Hochfliegende Hoffnungen zum Börsengang

Eineinhalb Jahre zuvor schien der totale Crash noch undenkbar. Rückblende März 2017: Das größte IPO eines Internetunternehmens seit Alibaba war perfekt – Snap war überaus erfolgreich an der Wall Street gestartet. Der Mutterkonzern der beliebten Messenger-App platzierte seine Aktien zu 17 Dollar über den Erwartungen und konnte gleich satte Kursgewinne verbuchen. Am Ende des ersten Handelstages war Snap über 25 Milliarden Dollar wert.

Doch es kam noch besser. Einen Handelstag später trieben optimistische Anleger die Anteilsscheine des seinerzeit gerade mal fünfeinhalb Jahre alten Start-ups aus Venice, Los Angeles, bis auf Notierungen von knapp 30 Dollar, zu denen Snap tatsächlich mit fast 40 Milliarden Dollar bewertet wurde.

Endloser Absturz an der Wall Street

19 Monate später erscheinen die Notierungen und Bewertungen kurz nach dem IPO wie eine ferne Erinnerung an eine andere Welt. Tatsächlich bis auf ganze 6,59 Dollar ist die Aktie des von Evan Spiegel geführten US-Konzerns, der sich selbst als „Kamera-Unternehmen“ sieht, inzwischen abgestürzt. Gegenüber dem Ausgabekurs hat die Snap-Aktie bereits fast zwei Drittel ihres Wertes verloren – gegenüber dem Allzeithoch sind es sogar fast 80 Prozent. In anderen Worten: Wer im März letzten Jahres für 5000 Dollar Snap-Aktie zeichnete und die Anteilsscheine zugeteilt bekam, besäße heute keine 2000 Dollar mehr.

Wie ist der brachiale Ausverkauf zu erklären? Mit mangelndem Gespür für die Nutzerbedürfnisse, die Kapitalmärkte und Instagram. So sehr das Redesign floppte, die Facebook-Tochter ist Snapchat mit seinem Stories-Format längst enteilt und CEO Evan Spiegel erweist sich mit seinem breitbeinigen Auftreten in der Analystenkonferenz als Anlegerschreck. CNBC-Marktkommentator James Cramer etwa nannte Spiegels Einstellung Investoren gegenüber „sehr arrogant“.

Analysten haben wenig Hoffnung: Geht 2019 das Geld aus?

Tatsächlich fallen dem früheren Hedgefondsmanager inzwischen keine Vergleiche mehr zum Absturz des früheren Social Media-Emporkömmlings ein. “Ich weiß gar nicht, was ich über Snap noch sagen soll – so schlecht ist es”, erklärte der Gründer der Finanzwebseite TheStreet.com vergangene Woche noch bei Kursen von deutlich über 8 Dollar. Seitdem hat die Snap-Aktie weiter 20 Prozent an Wert verloren.

▬▬▬▬▬▬▬▬▬▬

**Aufgaben**
1. Schreiben Sie die Zeilen der Datensätze unverändert ab. Beginnen Sie mit der Zeile, die „Task: Click the controller“ enthält, und schreiben Sie bis einschließlich der letzten Zeile der Datensätze.
2. Führen Sie den Text über die Snap-Aktie im Anschluss an seinen letzten Satz weiter.
Der Text über die Snap-Aktie und die Datensätze stammen aus unterschiedlichen Quellen.

**Zu bearbeitende Datensätze**

▬▬▬▬▬▬▬▬▬▬

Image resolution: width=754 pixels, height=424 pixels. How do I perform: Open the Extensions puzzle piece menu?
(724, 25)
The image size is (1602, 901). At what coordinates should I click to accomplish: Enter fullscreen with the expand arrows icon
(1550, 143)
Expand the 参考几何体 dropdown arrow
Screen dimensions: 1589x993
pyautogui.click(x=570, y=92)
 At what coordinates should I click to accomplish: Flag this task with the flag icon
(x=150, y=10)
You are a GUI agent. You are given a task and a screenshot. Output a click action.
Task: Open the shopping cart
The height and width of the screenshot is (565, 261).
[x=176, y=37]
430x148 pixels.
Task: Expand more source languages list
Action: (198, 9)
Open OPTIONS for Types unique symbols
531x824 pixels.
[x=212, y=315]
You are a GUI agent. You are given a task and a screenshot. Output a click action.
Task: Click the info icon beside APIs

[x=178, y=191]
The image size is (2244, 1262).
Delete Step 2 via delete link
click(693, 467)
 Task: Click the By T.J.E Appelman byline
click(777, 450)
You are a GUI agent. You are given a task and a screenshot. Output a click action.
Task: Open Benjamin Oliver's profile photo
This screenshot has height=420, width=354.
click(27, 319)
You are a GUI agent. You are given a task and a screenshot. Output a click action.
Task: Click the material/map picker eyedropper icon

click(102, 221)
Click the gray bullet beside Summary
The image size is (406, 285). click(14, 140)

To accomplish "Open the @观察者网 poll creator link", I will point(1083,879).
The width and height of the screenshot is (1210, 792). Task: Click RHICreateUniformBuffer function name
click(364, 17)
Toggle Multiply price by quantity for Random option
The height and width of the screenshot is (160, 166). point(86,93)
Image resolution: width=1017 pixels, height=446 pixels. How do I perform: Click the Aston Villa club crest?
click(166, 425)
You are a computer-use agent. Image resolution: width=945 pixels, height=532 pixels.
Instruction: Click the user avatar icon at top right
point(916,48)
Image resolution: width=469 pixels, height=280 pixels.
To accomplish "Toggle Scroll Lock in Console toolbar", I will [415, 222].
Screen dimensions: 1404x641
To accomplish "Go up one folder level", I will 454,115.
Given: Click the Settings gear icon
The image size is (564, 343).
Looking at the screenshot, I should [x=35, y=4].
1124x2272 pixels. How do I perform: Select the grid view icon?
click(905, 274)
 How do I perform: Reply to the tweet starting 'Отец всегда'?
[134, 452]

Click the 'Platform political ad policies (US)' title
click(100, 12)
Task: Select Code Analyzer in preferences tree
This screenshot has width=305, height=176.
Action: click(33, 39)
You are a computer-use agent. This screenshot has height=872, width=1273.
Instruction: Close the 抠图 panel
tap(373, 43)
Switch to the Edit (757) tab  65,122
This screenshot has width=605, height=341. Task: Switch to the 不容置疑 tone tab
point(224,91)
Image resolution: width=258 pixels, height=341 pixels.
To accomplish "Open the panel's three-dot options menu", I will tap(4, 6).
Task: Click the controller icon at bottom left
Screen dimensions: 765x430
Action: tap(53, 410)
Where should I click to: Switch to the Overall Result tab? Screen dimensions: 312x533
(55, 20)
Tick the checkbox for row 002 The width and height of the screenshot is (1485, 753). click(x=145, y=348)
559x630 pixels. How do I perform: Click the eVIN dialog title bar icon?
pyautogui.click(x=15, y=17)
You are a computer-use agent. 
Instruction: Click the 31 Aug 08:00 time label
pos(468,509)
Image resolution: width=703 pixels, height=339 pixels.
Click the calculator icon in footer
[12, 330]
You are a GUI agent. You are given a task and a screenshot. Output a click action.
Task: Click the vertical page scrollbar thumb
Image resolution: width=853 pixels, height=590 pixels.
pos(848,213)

▬▬▬▬▬▬▬▬▬▬

**Erwartete Ergebnisse**
1.
Task: Click the controller icon at bottom left
Screen dimensions: 765x430
Action: tap(53, 410)
Where should I click to: Switch to the Overall Result tab? Screen dimensions: 312x533
(55, 20)
Tick the checkbox for row 002 The width and height of the screenshot is (1485, 753). click(x=145, y=348)
559x630 pixels. How do I perform: Click the eVIN dialog title bar icon?
pyautogui.click(x=15, y=17)
You are a computer-use agent. 
Instruction: Click the 31 Aug 08:00 time label
pos(468,509)
Image resolution: width=703 pixels, height=339 pixels.
Click the calculator icon in footer
[12, 330]
You are a GUI agent. You are given a task and a screenshot. Output a click action.
Task: Click the vertical page scrollbar thumb
Image resolution: width=853 pixels, height=590 pixels.
pos(848,213)

2.
Mit dem totalen Zusammenbruch in den vergangenen Tagen hat die Snapchat-Mutter sogar die zuletzt immer skeptischeren Analysteneinschätzungen überholt. Sowohl die Citigroup als auch das Beratungsunternehmen Evercore strichen ihre Kursziele vergangene Woche auf 7 Dollar zusammen. Das Brokerhaus BTIG Research rechnet mit einer Zielmarke von 5 Dollar mit weiteren Kursverlusten.

Greift Amazon zu?

Geht der gruselige Kursverfall beim Betreiber der App mit dem Geisterlogo ungebremst weiter, könnte Snap ein anderes Szenario drohen: Es könnte ein Bewertungsniveau erreicht werden, dass Snap attraktiv für eine Übernahme macht, mutmaßt etwa Marketingprofessor Scott Galloway („The Four“) und dafür eine Größenordnung zwischen 8 und 10 Milliarden Dollar, die ein Käufer auf den Tisch legen müsste. Aktuell wird Snap mit 8,7 Milliarden Dollar bewertet.

In diesen Dimensionen scheint die Zahl von potenziellen Käufern begrenzt. Weil Facebook wegen der Dauerfehde zwischen Evan Spiegel und Mark Zuckerberg ausscheide, sieht Galloway Amazon und Google als mögliche Interessenten.

Gegen Nutzerschwund: Auch Snap bietet künftig Original Content an

Der E-Commerce-Pionier, der vor wenigen Wochen bereits eine Partnerschaft mit Snap eingegangen ist, dürfte nach Meinung des omnipräsenten Marketing-Professors dabei die Nase vorn haben. “Ich denke, Jeff Bezos sagt sich: Wir lieben Teenager, die dumm genug sind, all ihr Geld auszugeben”, hält Galloway eine Akquisition von Snap durch Amazon bis Ende nächsten Jahres für wahrscheinlich.

Bevor es so weit ist, versucht Snapchat unterdessen neue Argumente in eigener Sache zur liefern. Vorgestern kündigte die Messenger-App mit Stories-Funktion an, wie Facebook, Apple oder Amazon künftig ebenfalls eigenproduzierte Video-Inhalte – darunter Kurzserien und Dokumentationen – anbieten zu wollen, um für seine unstete junge Nutzergemeinde attraktiv zu bleiben.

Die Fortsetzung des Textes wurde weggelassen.